Show every line in the records below that contains the word "arrow".

**Supplied entries:**
....
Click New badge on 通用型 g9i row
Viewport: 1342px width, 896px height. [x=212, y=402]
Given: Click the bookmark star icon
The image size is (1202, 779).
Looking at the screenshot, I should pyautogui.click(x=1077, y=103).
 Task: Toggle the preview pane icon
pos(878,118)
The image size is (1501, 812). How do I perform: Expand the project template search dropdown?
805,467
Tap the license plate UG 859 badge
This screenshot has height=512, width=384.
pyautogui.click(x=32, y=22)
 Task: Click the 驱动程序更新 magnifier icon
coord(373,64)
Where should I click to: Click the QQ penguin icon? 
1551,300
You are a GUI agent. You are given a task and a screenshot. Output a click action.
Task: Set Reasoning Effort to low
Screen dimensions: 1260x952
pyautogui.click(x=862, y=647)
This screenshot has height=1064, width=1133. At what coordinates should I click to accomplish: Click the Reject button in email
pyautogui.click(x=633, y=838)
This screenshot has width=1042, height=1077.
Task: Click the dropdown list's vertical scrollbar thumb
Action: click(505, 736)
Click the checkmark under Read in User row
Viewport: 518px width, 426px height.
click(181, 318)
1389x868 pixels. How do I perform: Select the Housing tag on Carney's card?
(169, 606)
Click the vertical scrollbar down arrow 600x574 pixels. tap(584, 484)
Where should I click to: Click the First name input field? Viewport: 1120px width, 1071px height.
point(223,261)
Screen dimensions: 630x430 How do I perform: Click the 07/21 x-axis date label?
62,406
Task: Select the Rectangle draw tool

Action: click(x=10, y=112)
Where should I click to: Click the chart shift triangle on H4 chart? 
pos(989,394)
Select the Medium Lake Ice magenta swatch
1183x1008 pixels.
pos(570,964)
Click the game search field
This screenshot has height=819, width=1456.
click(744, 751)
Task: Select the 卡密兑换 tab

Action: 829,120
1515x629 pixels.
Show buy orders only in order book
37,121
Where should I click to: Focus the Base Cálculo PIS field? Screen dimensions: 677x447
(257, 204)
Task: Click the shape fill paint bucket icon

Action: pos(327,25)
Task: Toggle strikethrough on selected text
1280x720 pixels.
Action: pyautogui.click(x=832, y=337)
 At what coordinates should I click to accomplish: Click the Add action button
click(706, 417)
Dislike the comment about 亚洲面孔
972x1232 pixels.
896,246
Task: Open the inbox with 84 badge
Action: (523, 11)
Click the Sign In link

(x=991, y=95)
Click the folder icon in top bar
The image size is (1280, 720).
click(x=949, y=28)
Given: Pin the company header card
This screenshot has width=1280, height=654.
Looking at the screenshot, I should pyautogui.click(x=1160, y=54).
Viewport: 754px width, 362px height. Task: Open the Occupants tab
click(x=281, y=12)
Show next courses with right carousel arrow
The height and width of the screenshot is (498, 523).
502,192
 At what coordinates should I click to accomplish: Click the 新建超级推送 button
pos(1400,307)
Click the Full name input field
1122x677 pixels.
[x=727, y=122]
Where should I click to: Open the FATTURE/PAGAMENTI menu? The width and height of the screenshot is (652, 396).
....
**Your response:**
Click the vertical scrollbar down arrow 600x574 pixels. tap(584, 484)
Show next courses with right carousel arrow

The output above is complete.